* _Work instruction_
The response must reproduce every record in full.

* _Provided records_
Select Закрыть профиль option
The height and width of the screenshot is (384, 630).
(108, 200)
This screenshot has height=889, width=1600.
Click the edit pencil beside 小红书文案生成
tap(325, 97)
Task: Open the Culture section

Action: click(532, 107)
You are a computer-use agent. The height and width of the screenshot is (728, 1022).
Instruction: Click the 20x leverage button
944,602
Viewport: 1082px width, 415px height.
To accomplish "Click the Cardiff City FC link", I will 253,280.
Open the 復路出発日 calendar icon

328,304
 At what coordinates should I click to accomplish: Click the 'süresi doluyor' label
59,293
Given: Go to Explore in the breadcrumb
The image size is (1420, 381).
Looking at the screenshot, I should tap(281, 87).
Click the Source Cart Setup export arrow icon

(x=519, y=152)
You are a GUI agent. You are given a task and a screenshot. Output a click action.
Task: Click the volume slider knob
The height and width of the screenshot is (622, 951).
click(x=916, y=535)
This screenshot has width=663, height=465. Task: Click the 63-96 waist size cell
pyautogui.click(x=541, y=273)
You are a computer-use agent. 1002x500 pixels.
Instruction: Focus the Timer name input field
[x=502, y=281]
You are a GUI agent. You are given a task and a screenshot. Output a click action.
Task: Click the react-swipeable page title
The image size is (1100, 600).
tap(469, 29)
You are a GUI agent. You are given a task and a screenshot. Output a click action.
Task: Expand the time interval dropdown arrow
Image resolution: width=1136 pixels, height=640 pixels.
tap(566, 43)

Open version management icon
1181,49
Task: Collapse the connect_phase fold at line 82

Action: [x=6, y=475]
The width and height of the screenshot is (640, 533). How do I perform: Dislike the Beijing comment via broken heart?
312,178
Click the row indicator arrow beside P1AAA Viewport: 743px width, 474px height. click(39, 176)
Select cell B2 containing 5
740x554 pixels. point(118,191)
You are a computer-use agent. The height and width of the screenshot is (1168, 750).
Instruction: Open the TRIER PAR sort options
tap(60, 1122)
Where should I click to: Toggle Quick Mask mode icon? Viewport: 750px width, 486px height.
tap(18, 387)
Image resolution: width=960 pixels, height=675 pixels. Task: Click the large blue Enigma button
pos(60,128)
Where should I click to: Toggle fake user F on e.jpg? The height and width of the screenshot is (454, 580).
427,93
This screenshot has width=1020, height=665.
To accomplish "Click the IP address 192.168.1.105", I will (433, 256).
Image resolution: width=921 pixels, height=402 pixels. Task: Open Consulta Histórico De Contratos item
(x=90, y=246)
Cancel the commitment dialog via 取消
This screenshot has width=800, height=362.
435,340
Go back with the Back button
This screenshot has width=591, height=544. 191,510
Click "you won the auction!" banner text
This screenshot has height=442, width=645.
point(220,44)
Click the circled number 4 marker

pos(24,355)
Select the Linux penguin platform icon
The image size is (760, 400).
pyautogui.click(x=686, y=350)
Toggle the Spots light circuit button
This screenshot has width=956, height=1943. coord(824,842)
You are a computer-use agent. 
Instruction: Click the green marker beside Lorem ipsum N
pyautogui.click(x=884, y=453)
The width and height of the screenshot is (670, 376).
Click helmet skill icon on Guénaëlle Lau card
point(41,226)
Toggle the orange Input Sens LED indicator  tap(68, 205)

* _Written response_
Select Закрыть профиль option
The height and width of the screenshot is (384, 630).
(108, 200)
This screenshot has height=889, width=1600.
Click the edit pencil beside 小红书文案生成
tap(325, 97)
Task: Open the Culture section

Action: click(532, 107)
You are a computer-use agent. The height and width of the screenshot is (728, 1022).
Instruction: Click the 20x leverage button
944,602
Viewport: 1082px width, 415px height.
To accomplish "Click the Cardiff City FC link", I will 253,280.
Open the 復路出発日 calendar icon

328,304
 At what coordinates should I click to accomplish: Click the 'süresi doluyor' label
59,293
Given: Go to Explore in the breadcrumb
The image size is (1420, 381).
Looking at the screenshot, I should tap(281, 87).
Click the Source Cart Setup export arrow icon

(x=519, y=152)
You are a GUI agent. You are given a task and a screenshot. Output a click action.
Task: Click the volume slider knob
The height and width of the screenshot is (622, 951).
click(x=916, y=535)
This screenshot has width=663, height=465. Task: Click the 63-96 waist size cell
pyautogui.click(x=541, y=273)
You are a computer-use agent. 1002x500 pixels.
Instruction: Focus the Timer name input field
[x=502, y=281]
You are a GUI agent. You are given a task and a screenshot. Output a click action.
Task: Click the react-swipeable page title
The image size is (1100, 600).
tap(469, 29)
You are a GUI agent. You are given a task and a screenshot. Output a click action.
Task: Expand the time interval dropdown arrow
Image resolution: width=1136 pixels, height=640 pixels.
tap(566, 43)

Open version management icon
1181,49
Task: Collapse the connect_phase fold at line 82

Action: [x=6, y=475]
The width and height of the screenshot is (640, 533). How do I perform: Dislike the Beijing comment via broken heart?
312,178
Click the row indicator arrow beside P1AAA Viewport: 743px width, 474px height. click(39, 176)
Select cell B2 containing 5
740x554 pixels. point(118,191)
You are a computer-use agent. The height and width of the screenshot is (1168, 750).
Instruction: Open the TRIER PAR sort options
tap(60, 1122)
Where should I click to: Toggle Quick Mask mode icon? Viewport: 750px width, 486px height.
tap(18, 387)
Image resolution: width=960 pixels, height=675 pixels. Task: Click the large blue Enigma button
pos(60,128)
Where should I click to: Toggle fake user F on e.jpg? The height and width of the screenshot is (454, 580).
427,93
This screenshot has width=1020, height=665.
To accomplish "Click the IP address 192.168.1.105", I will (433, 256).
Image resolution: width=921 pixels, height=402 pixels. Task: Open Consulta Histórico De Contratos item
(x=90, y=246)
Cancel the commitment dialog via 取消
This screenshot has width=800, height=362.
435,340
Go back with the Back button
This screenshot has width=591, height=544. 191,510
Click "you won the auction!" banner text
This screenshot has height=442, width=645.
point(220,44)
Click the circled number 4 marker

pos(24,355)
Select the Linux penguin platform icon
The image size is (760, 400).
pyautogui.click(x=686, y=350)
Toggle the Spots light circuit button
This screenshot has width=956, height=1943. coord(824,842)
You are a computer-use agent. 
Instruction: Click the green marker beside Lorem ipsum N
pyautogui.click(x=884, y=453)
The width and height of the screenshot is (670, 376).
Click helmet skill icon on Guénaëlle Lau card
point(41,226)
Toggle the orange Input Sens LED indicator  tap(68, 205)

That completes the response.